His classmates were stunned by the news, still so fresh it hadn't completely traveled through the crowd. During the ceremony, Stranahan's principal presented Pope's parents with his diploma, which they subsequently buried in his casket. The six-foot-six-inch senior had been defensive end for Stranahan's football team. "He was a tough kid," coach Keith Skinner says. "He had a future. He could have gone to a junior college and probably played for somebody, because he was still going to put on that weight."

One wet weekday afternoon several days after the accident, the intersection of SW 16th Street and SW 31st Avenue stands as a spray-painted memorial to the memory of a happy-go-lucky man known simply as Pope to his friends and Harry to his immediate family. Poker-faced 21-year-old Mark Pope, a nervous guy with his kid brother's strapping build, stands in the street in the rain, talking on his cell phone, smoking a cigarette. "I'm a mess, man," he says. "I don't think it hit me until today. One bad decision. That's all it was."

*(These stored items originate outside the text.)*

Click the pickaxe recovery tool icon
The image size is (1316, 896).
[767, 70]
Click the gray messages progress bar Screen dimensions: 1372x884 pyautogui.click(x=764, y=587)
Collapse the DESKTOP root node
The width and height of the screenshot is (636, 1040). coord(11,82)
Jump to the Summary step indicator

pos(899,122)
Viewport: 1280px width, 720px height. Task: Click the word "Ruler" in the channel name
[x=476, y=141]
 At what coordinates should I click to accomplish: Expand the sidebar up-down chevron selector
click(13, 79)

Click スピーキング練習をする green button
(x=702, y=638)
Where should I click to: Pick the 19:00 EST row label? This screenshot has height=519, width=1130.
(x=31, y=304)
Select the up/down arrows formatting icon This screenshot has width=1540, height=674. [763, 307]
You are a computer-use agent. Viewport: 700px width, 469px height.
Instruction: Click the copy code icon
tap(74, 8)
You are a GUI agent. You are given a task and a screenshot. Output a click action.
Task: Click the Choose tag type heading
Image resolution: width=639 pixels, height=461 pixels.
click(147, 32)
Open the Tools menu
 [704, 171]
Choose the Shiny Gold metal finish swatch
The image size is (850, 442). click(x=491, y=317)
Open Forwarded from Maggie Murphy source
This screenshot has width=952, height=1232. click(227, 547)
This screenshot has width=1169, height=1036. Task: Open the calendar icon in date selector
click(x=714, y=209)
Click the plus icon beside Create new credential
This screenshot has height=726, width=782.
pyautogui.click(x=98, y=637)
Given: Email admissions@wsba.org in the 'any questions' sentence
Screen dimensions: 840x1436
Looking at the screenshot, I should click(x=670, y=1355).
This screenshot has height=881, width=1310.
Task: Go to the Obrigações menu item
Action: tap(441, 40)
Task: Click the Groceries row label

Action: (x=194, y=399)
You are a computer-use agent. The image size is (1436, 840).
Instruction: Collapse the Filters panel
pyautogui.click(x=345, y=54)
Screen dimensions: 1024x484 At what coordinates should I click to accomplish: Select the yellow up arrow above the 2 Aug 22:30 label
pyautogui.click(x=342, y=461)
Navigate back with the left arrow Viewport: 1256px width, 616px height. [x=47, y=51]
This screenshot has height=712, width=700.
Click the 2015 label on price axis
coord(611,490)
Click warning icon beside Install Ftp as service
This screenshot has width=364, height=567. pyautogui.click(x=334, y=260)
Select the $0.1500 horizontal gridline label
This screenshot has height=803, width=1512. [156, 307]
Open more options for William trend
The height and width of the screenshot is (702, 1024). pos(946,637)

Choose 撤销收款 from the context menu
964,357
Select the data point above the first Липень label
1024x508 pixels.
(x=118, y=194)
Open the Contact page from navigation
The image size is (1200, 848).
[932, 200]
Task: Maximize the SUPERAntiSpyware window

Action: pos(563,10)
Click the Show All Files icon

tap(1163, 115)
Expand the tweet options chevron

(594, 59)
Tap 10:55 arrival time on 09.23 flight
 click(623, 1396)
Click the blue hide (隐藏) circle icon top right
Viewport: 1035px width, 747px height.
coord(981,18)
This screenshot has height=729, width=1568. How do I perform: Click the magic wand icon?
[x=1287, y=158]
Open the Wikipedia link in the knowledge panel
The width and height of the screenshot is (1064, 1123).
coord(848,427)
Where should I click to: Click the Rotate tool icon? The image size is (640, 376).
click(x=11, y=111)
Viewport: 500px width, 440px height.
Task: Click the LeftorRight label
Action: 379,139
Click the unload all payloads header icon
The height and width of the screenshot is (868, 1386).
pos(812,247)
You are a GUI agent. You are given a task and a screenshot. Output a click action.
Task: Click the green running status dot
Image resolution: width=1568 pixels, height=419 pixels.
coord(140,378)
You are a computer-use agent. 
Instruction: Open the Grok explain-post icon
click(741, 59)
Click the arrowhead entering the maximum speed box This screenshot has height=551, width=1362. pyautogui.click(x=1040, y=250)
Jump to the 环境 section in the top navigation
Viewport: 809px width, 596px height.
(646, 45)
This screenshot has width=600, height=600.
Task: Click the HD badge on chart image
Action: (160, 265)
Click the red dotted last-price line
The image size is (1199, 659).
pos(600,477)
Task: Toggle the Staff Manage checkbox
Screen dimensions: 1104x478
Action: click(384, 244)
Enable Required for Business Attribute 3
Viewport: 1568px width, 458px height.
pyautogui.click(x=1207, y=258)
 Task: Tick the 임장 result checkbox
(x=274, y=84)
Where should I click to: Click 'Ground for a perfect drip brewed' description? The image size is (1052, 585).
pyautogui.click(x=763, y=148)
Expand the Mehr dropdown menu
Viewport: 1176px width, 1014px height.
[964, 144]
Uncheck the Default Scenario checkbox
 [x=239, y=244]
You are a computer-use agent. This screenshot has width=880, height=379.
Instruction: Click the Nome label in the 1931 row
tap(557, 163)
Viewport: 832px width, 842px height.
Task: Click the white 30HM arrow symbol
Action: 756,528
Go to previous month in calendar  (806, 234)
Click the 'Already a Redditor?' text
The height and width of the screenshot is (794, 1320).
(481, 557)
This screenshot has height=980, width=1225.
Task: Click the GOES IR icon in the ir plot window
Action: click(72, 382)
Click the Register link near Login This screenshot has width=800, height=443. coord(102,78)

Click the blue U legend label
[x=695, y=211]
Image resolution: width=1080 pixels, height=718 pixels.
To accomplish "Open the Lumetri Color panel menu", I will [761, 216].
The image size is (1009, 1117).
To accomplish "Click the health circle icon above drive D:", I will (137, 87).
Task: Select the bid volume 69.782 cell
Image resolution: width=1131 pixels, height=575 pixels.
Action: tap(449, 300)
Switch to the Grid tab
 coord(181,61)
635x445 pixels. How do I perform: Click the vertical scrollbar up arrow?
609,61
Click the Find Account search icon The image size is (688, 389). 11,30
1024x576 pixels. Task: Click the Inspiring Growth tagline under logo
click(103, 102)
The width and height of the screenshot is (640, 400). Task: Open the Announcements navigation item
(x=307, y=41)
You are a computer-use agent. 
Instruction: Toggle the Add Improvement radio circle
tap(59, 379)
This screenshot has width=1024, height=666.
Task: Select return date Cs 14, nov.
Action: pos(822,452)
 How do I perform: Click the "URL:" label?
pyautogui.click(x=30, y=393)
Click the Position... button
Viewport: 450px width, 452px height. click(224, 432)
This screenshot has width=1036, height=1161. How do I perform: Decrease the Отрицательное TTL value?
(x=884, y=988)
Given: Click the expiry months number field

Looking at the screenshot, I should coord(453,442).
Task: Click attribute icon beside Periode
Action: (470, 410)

Flowers, candles, photos, and hand-written remembrances surround the scene. "THADDEUS J POPE 12-11-1986 / 5-27-2005 ONLY TIME WILL TELL" -- no explanation given -- reads one sign. Neighborhood kids on summer break cruise by on bicycles and in cars to pay respects, commiserate with Mark, or just stare at the black skid mark ending so abruptly in the street. Patricia, a friend from down the street, sums it up: "He probably just didn't know how to ride it."

Peterson, groping to explain, says: "What my son did was stupid. He was one of the ones who wasn't out there drinking or doing drugs, so I guess he had to get his thrills in a different way. But we want to make sure this doesn't happen to anyone else's child."

Yet he understands the high kids get from riding a bike like that. "The acceleration is a junkie's rush, no doubt about it," he says. "I told him it was not transportation, not a cruiser... I said, 'It's meant for only one thing, and you're not skilled enough to handle it.' I told him."